Update your post to include full system hardware specs and OS information.

Run "ipconfig /all" (without quotes) via the Command Prompt. You should be able to copy and paste the full results to post here.

I would first be interested in knowing what DNS Servers were and are being used.
 
Pathing likely to be different with any ISP on any given day. And generally outside of your and your ISP's control.

Update your post to include full system hardware specs and OS information.

Run "ipconfig /all" (without quotes) via the Command Prompt. You should be able to copy and paste the full results to post here.

I would first be interested in knowing what DNS Servers were and are being used.
Right now I've been trying google dns but still the same overall.
Updated main post with system specs.

Host Name . . . . . . . . . . . . : DESKTOP-31U29TJ
Primary Dns Suffix . . . . . . . :
Node Type . . . . . . . . . . . . : Hybrid
IP Routing Enabled. . . . . . . . : No
WINS Proxy Enabled. . . . . . . . : No

Ethernet adapter Ethernet:

Connection-specific DNS Suffix . :
Description . . . . . . . . . . . : Realtek Gaming 2.5GbE Family Controller
Physical Address. . . . . . . . . : 74-56-3C-30-64-92
DHCP Enabled. . . . . . . . . . . : Yes
Autoconfiguration Enabled . . . . : Yes
IPv4 Address. . . . . . . . . . . : 192.168.1.3(Preferred)
Subnet Mask . . . . . . . . . . . : 255.255.255.0
Lease Obtained. . . . . . . . . . : Friday, September 27, 2024 12:28:53 PM
Lease Expires . . . . . . . . . . : Saturday, September 28, 2024 12:28:53 PM
Default Gateway . . . . . . . . . : 192.168.1.1
DHCP Server . . . . . . . . . . . : 192.168.1.1
DNS Servers . . . . . . . . . . . : 8.8.8.8
8.8.4.4
NetBIOS over Tcpip. . . . . . . . : Enabled

|------------------------------------------------------------------------------------------|

| WinMTR statistics |

| Host - % | Sent | Recv | Best | Avrg | Wrst | Last |

|------------------------------------------------|------|------|------|------|------|------|

| 192.168.1.1 - 0 | 6968 | 6968 | 0 | 0 | 28 | 0 |

| 94.131.142.254 - 1 | 6768 | 6714 | 0 | 0 | 46 | 0 |

| 10.0.6.11 - 1 | 6950 | 6945 | 0 | 3 | 81 | 1 |

| 10.0.6.102 - 1 | 6953 | 6949 | 7 | 10 | 128 | 8 |

| gooogle-d.bix.bg - 1 | 6953 | 6949 | 0 | 13 | 54 | 12 |

| 209.85.252.187 - 1 | 6952 | 6948 | 0 | 13 | 99 | 13 |

| 172.253.65.41 - 1 | 6946 | 6940 | 12 | 12 | 41 | 12 |

| dns.google - 1 | 6946 | 6940 | 12 | 12 | 42 | 12 |

|________________________________________________|______|______|______|______|______|______


View: https://imgur.com/a/fnI1vjD
 
You have as fairly large loss in hop 2 which represents the connection to your house.

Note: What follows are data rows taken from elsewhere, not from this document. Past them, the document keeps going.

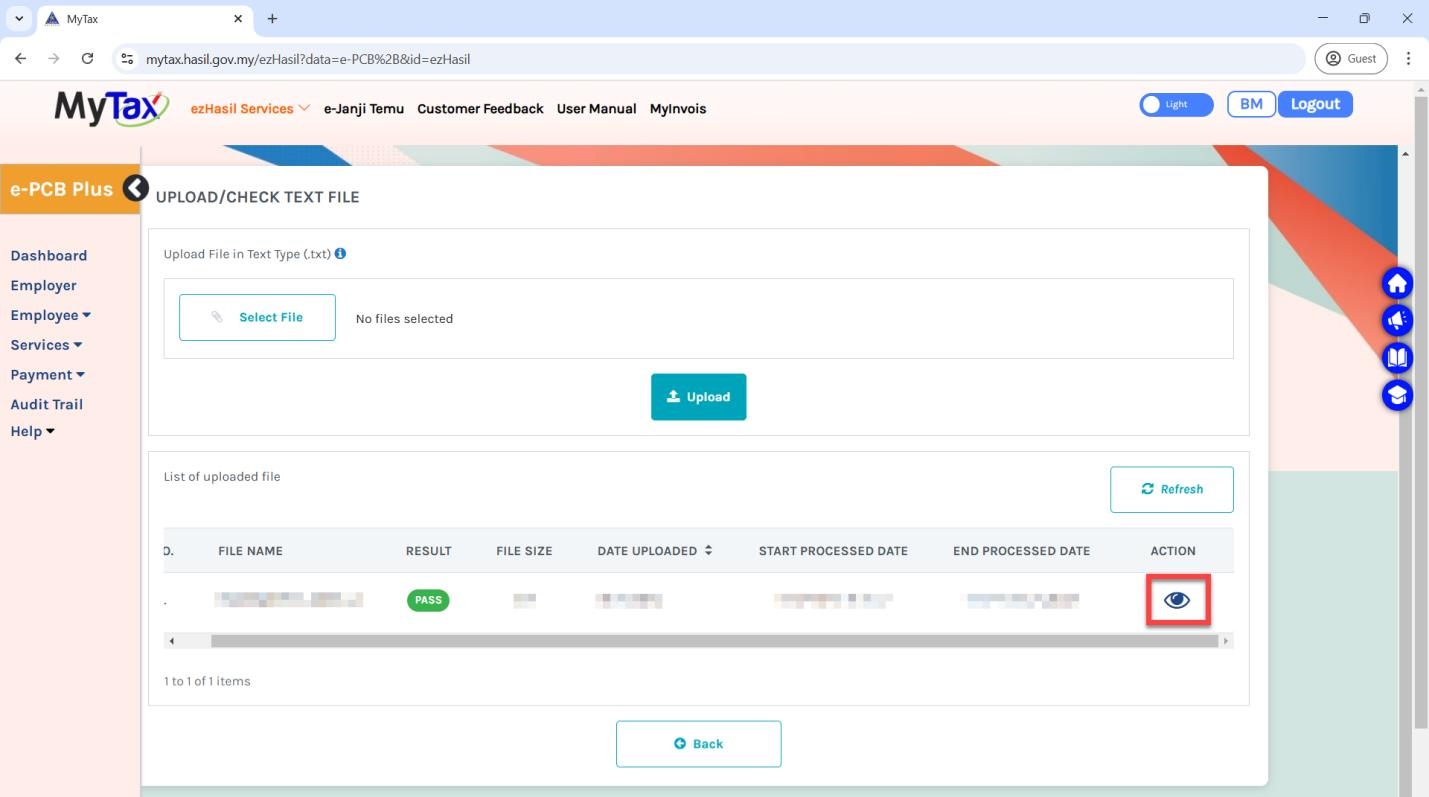
Task: Open the book-shaped user guide icon
Action: pyautogui.click(x=1396, y=357)

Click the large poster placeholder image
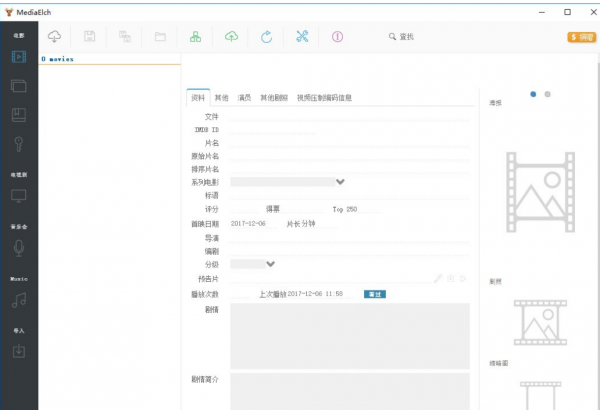540,193
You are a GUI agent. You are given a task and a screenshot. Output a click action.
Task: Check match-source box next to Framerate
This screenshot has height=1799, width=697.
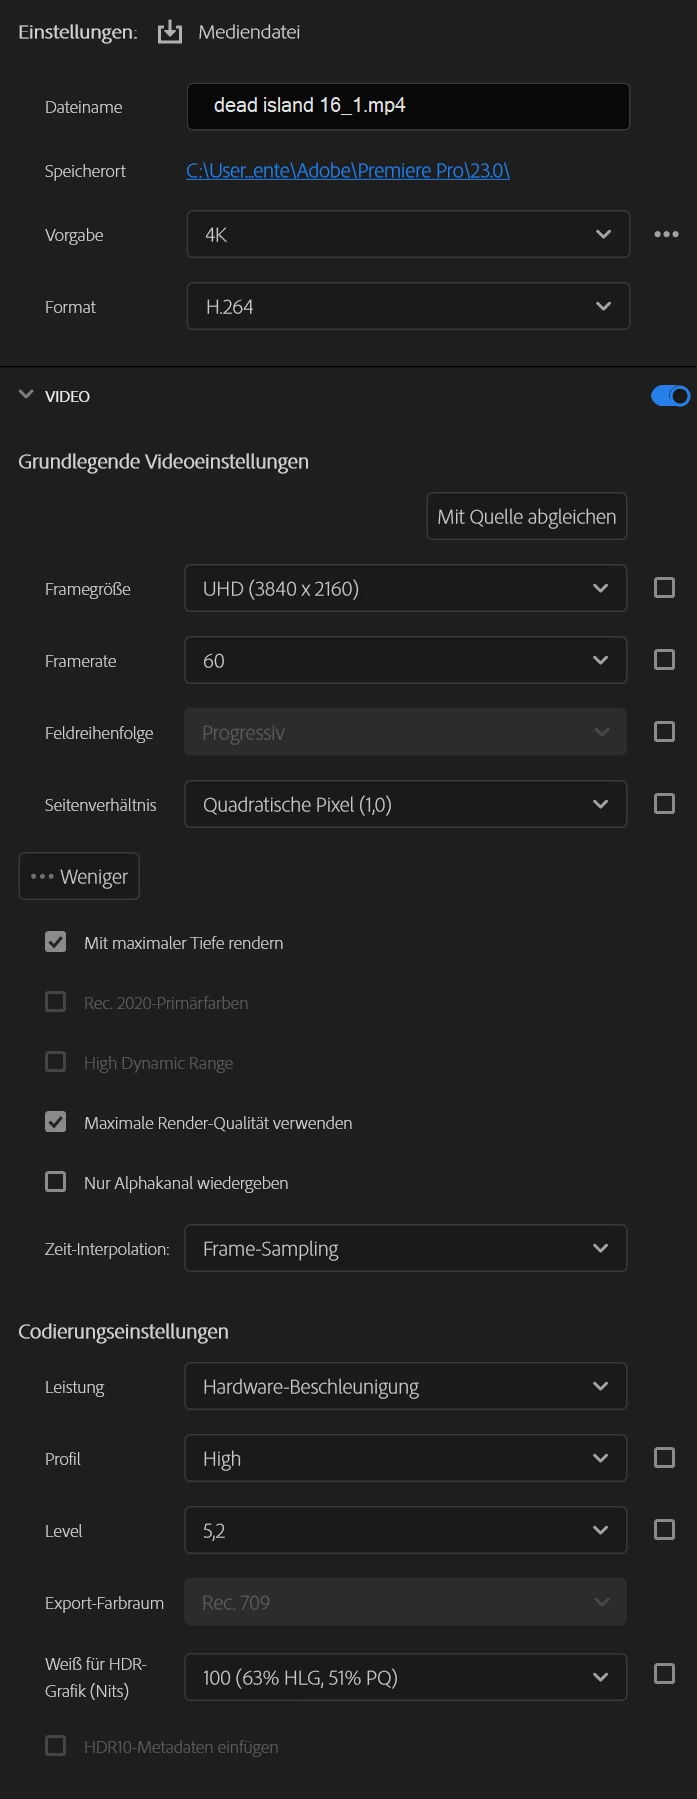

This is something your ISP needs to fix. Not sure what would cause loss on a fiber. Things like coax cable can get stuff like corrosion or water in connections fiber is pretty much immune to that.

Maybe there is a crack someplace in a fiber. The single fiber strand actually is connected to multiple houses between you and the ISP equipment at the far end of the fiber. It should be affecting multiple customers but 1% packet loss it not real noticeable unless you are playing online games.

In a way this is a best case since it tends to be the easiest to get the local connection fixed rather than something deep in a ISP network.

Not much I suspect you can do, maybe the modem shows signal levels but that would just confirm there was something off with the fiber connection. I would not do anything with the fiber it is extremely fragile just wrapping it around your finger can cause cracks.
 
You have as fairly large loss in hop 2 which represents the connection to your house.

This is something your ISP needs to fix. Not sure what would cause loss on a fiber. Things like coax cable can get stuff like corrosion or water in connections fiber is pretty much immune to that.

Maybe there is a crack someplace in a fiber. The single fiber strand actually is connected to multiple houses between you and the ISP equipment at the far end of the fiber. It should be affecting multiple customers but 1% packet loss it not real noticeable unless you are playing online games.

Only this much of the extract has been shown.